Les ouvrières ne l'en bichonnent pas moins. Elles lui tirent sur les pattes pour les assouplir. Elles la forcent à se contorsionner pour faire craquer ses articulations thoraciques et abdominales. Elles vérifient que son jabot social est surgavé de miellat en le pressant pour lui faire dégorger une goutte. Ce sirop devrait lui permettre de tenir quelques heures de vol continu. Voilà. 56 est prête. A la suivante. La princesse parée de tous ses atours et de tous ses parfums quitte le gynécée. Le 327e mâle ne s'y était pas trompé, c'est vraiment une grande beauté. Elle peine à soulever ses ailes. C'est fou comme elles ont poussé vite ces derniers jours. Elles sont désormais si longues et si lourdes qu'elles traînent à terre… comme un voile nuptial. D'autres femelles apparaissent au débouché des couloirs. En compagnie d'une centaines de ces vierges, 56e circule déjà dans les branchettes du dôme. Certaines exaltées s'accrochent à des brindilles; leurs quatre ailes s'en trouvent rayées, transpercées ou carrément arrachées. Les malheureuses ne vont pas plus haut, de toute façon elles ne pourraient pas décoller. Dépitées, elles redescendent au cinquième étage. Comme les princesses naines, elles ne connaîtront pas l'envol d'amour. Elles se reproduiront tout bêtement dans une salle close, à même le sol.

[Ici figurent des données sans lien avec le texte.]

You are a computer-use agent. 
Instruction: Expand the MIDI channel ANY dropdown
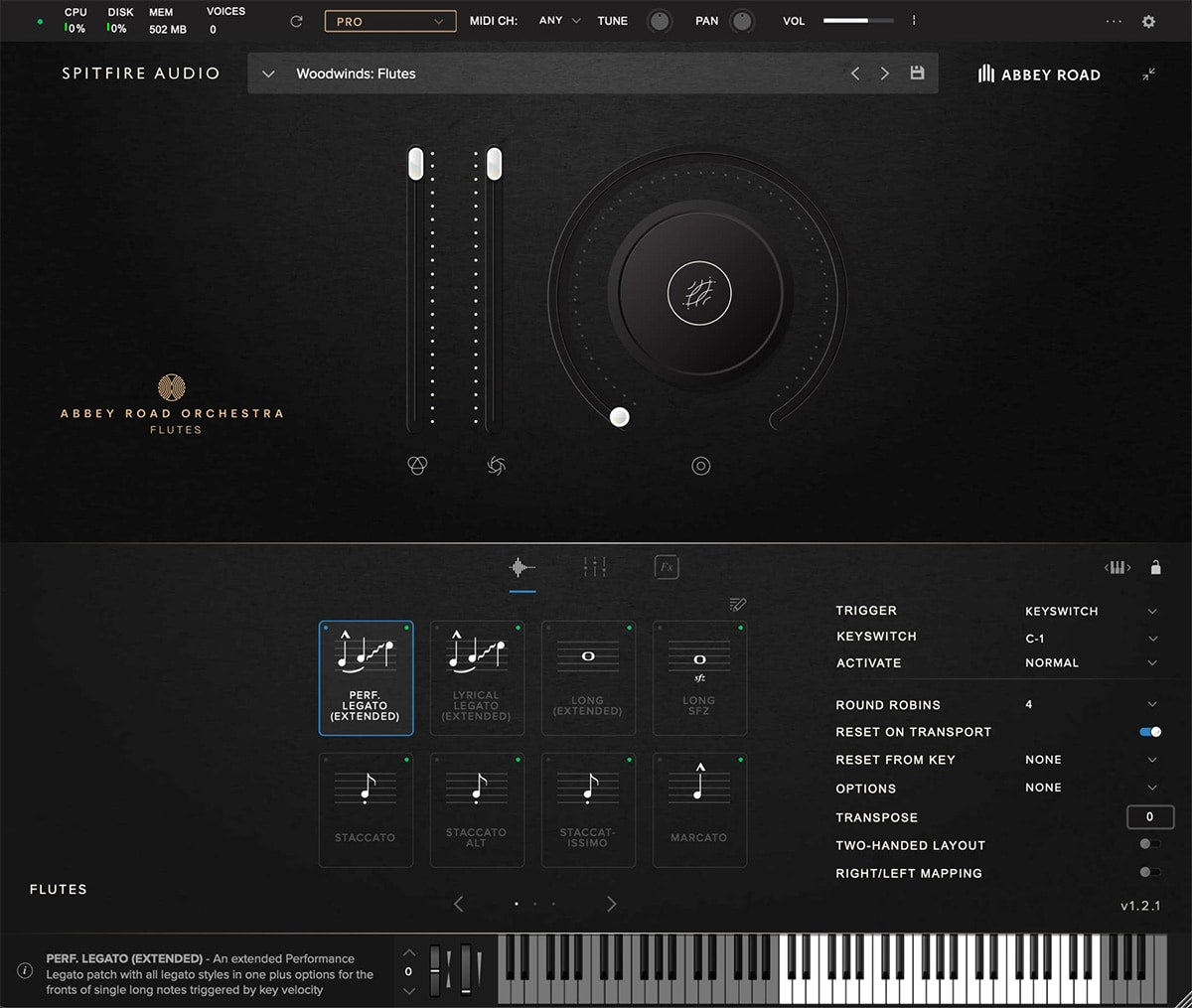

La 56e femelle, elle, est encore intacte. Elle sautille d'une brindille à l'autre en faisant bien attention de ne pas tomber et de ne pas abîmer ses ailes délicates. Une sœur qui chemine à ses côtés sollicite un contact antennaire. Elle se demande ce que peuvent être ces fameux mâles reproducteurs. Des sortes de faux-bourdons ou de mouches?
56e ne répond pas. Elle repense à 327e, à l'énigme de 1' «arme secrète». Tout est fini. Plus de cellule de travail. En tout cas pour les deux sexués. Toute l'affaire est désormais entre les griffes de 103 683e.
Elle se remémore avec nostalgie les événements.
Le mâle fugitif qui débarque dans sa loge…
sans passeports!
Leur première communication absolue.
Leur rencontre avec 103 683e.
Les tueuses au parfum de roche.
La course dans les bas-fonds de la Cité.
La cachette remplie des cadavres de ce qui aurait pu être leur «légion».
La lomechuse.
Le passage secret dans le granit…
Tout en marchant, elle remue les souvenirs et s'estime privilégiée. Aucune de ses sœurs n'a vécu de telles aventures, avant même d'avoir quitté la Cité.
Les tueuses aux odeurs de roche… La lomechuse… Le passage secret dans le granit…
La folie ne peut rien expliquer, s'agissant d'individus aussi nombreux. Des mercenaires espionnant au bénéfice des termites? Non, ça ne colle décidément pas, il n'y en aurait pas autant, pas aussi bien organisées.
Resterait de toute façon un point qui ne cadre avec rien: pourquoi y a-t-il des réserves de nourriture sous le plancher de la Cité? Pour nourrir les espionnes? Non, il y a là de quoi engraisser des millions de personnes… Elles ne sont quand même pas des millions.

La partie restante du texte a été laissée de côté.